During Everett’s work with Piraha, whose profound cultural and linguistic conservatism have made them resistant to conversion to Christianity for centuries, he found himself increasingly drawn to their world-view and focus on the immediacy of experience. And as a scientist, he was sympathetic to their skeptical response to his tales of Jesus. Piraha are loathe to take seriously things that they have not experienced themselves or heard about from people who have experienced them. Everett could claim no such experience of Jesus, and that led him to question and in time abandon his faith.
He also argues against the idea of “truth” as Descartes would have envisioned it, and any good Bayesian will back him up on that. The world is real and at least somewhat knowable, but “truth” is not the goal of science. Knowledge–contingent, empirical and less than certain–is.
Finally, he delightfully and correctly points out that the strong form of the Sapir-Whorf Hypothesis is incompatible with science, as science consists in precisely creating ideas for which we do not have any language. As someone who has been arguing this for decades it is truly wonderful to see someone who knows far more about these matters than I do weigh in on the side of the angels. While it is true that in very carefully controlled experiments designed to be incredibly sensitive to such effects it is possible to detect an influence of language on thought, the very effort that goes in to such measurements is proof that any but the very weakest form of the Sapir-Whorf claim is not worth serious consideration.
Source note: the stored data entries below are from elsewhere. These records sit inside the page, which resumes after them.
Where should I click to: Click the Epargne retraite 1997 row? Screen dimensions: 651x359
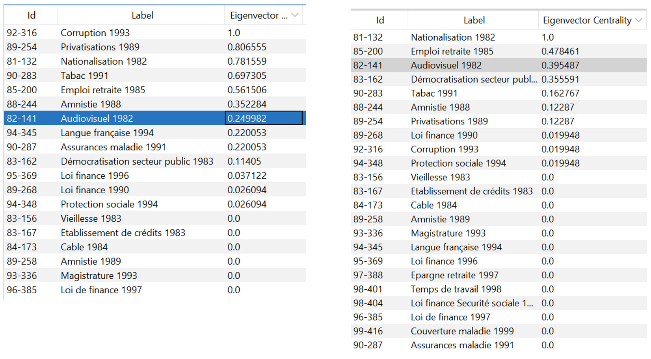[454, 275]
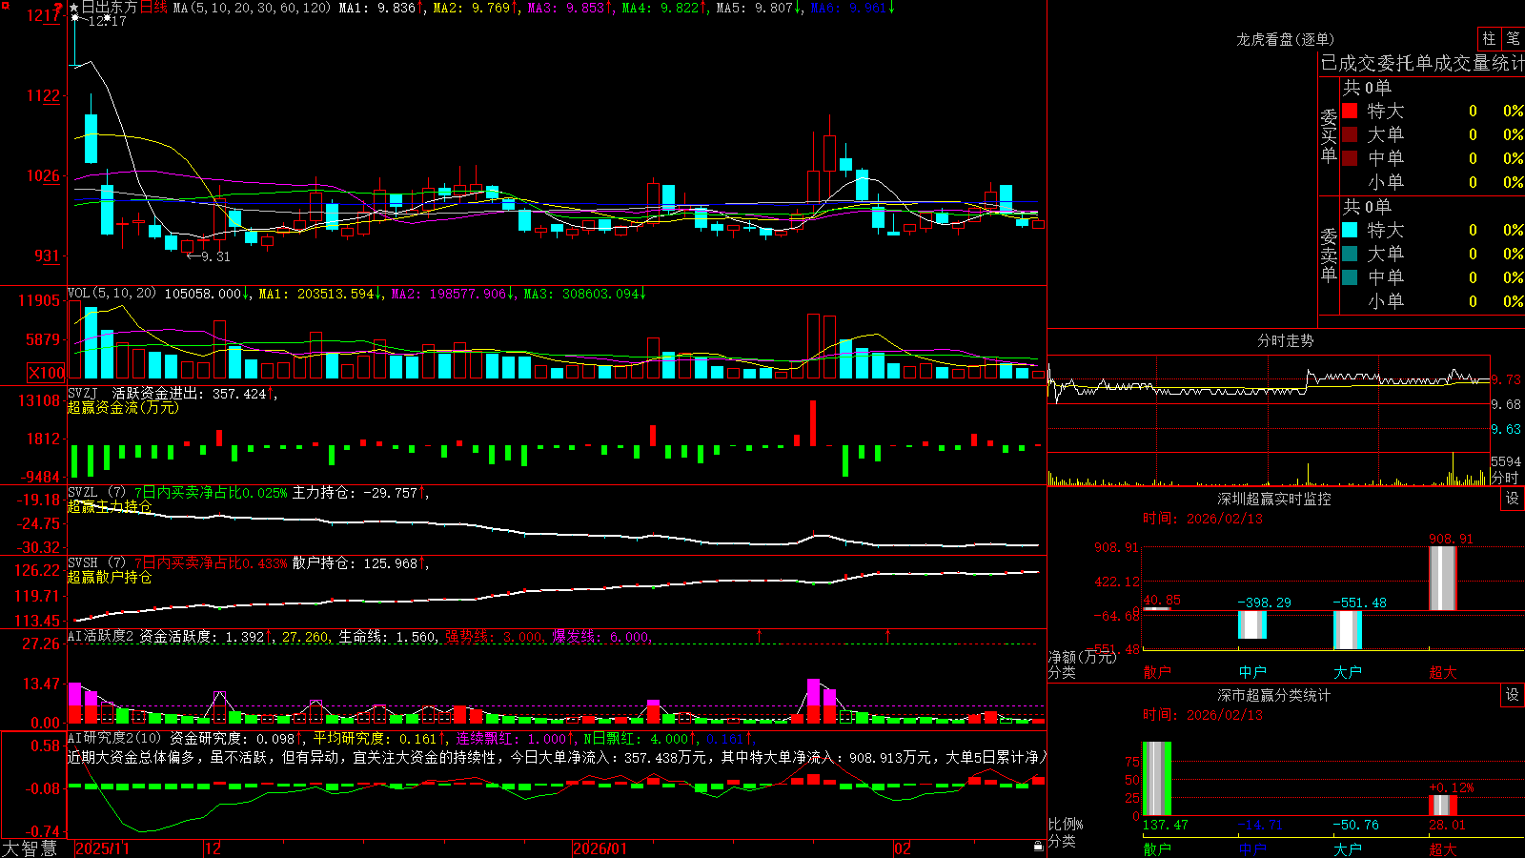Click the 超大 908.91 bar in 深圳超赢实时监控
This screenshot has width=1525, height=858.
click(1443, 578)
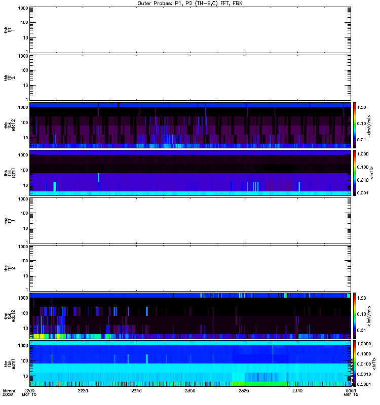
Task: Click the thc fbk edc12 color bar
Action: coord(355,315)
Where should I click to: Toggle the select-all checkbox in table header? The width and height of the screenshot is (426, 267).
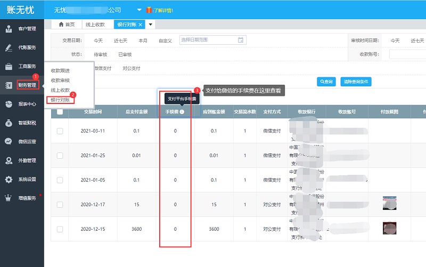pos(60,112)
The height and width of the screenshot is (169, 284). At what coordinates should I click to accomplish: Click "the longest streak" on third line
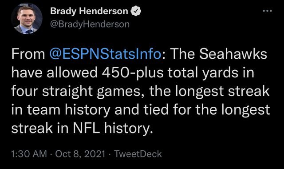[209, 91]
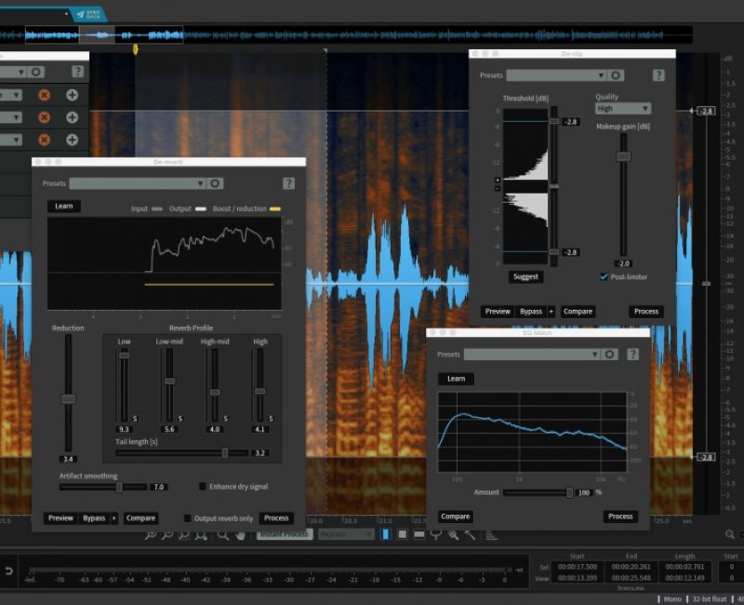The image size is (744, 605).
Task: Add a module with the top plus icon
Action: (72, 95)
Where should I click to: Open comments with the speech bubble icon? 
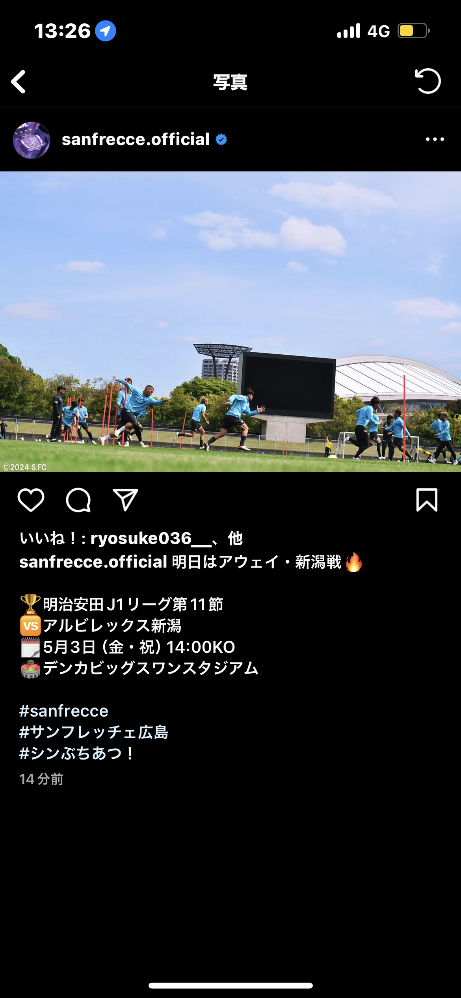coord(78,500)
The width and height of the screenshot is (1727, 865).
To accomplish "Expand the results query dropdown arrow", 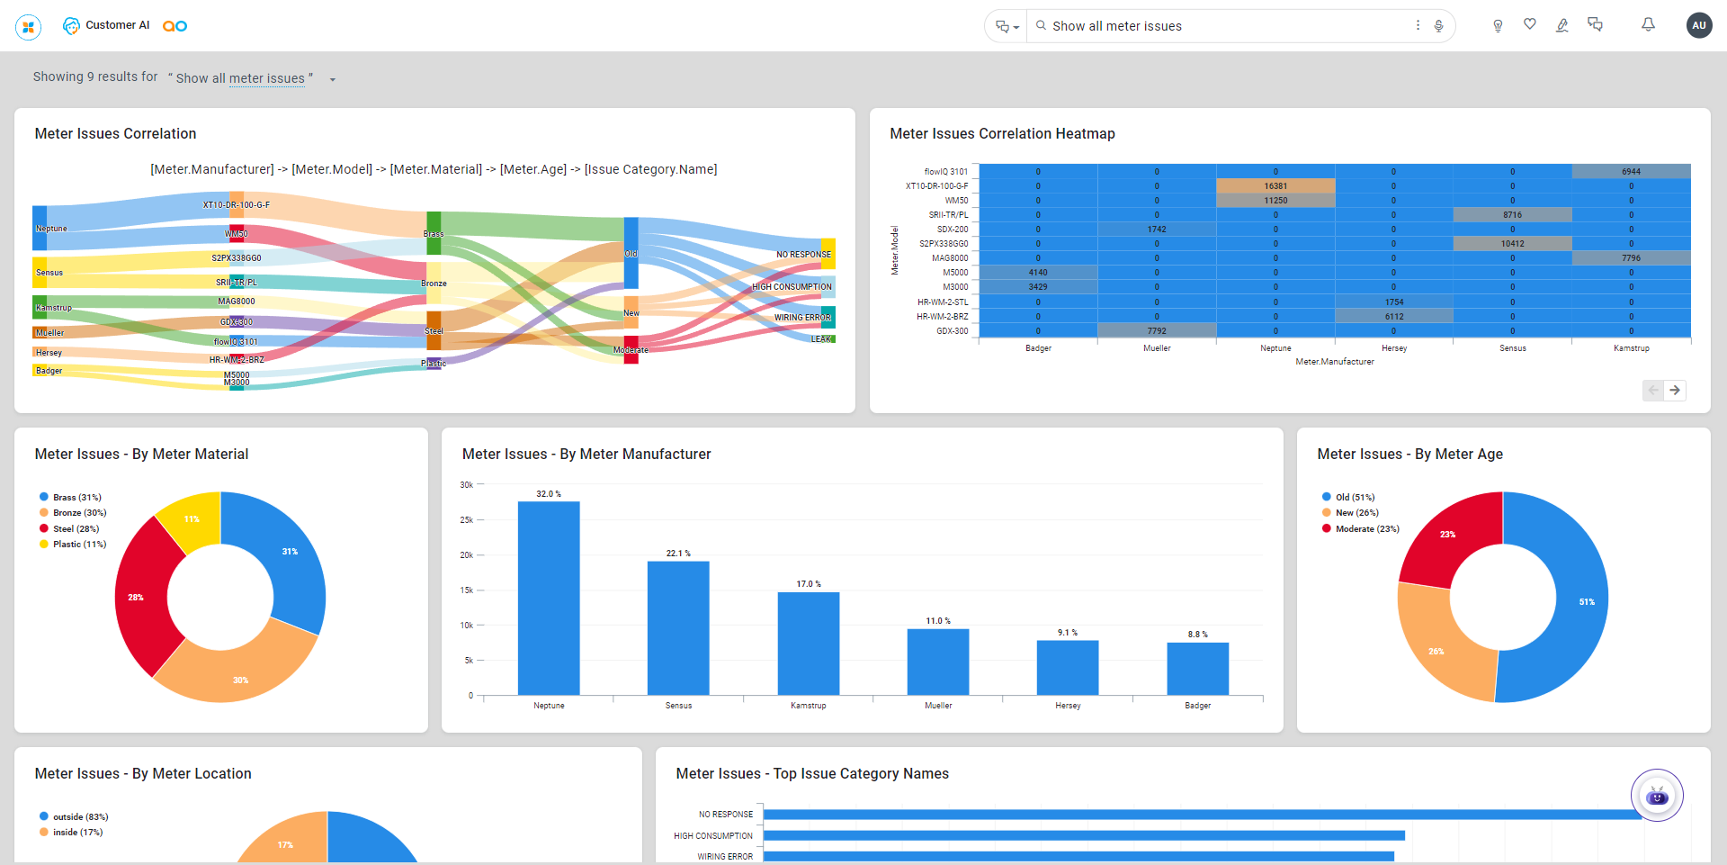I will click(x=333, y=80).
The relationship between language, grammar, biologically reasoning capacities and culture is not simple. I disagree with Everett that we are best to start off with trivially simplified models and correct them as we go. I favour messier, more realistic theories from the start. They are less likely to mislead people into simplistic complacency by continually reminding them that they are–or should be–reasoning about the world in all its glorious complexity, not some elegant but incorrect theoretical representation. This is an error we fall into all too easily, and embracing complexity has been the road to success in the sciences from the beginning. Hopefully Everett’s work, and the work of others like him, will continue to move linguistics in this direction.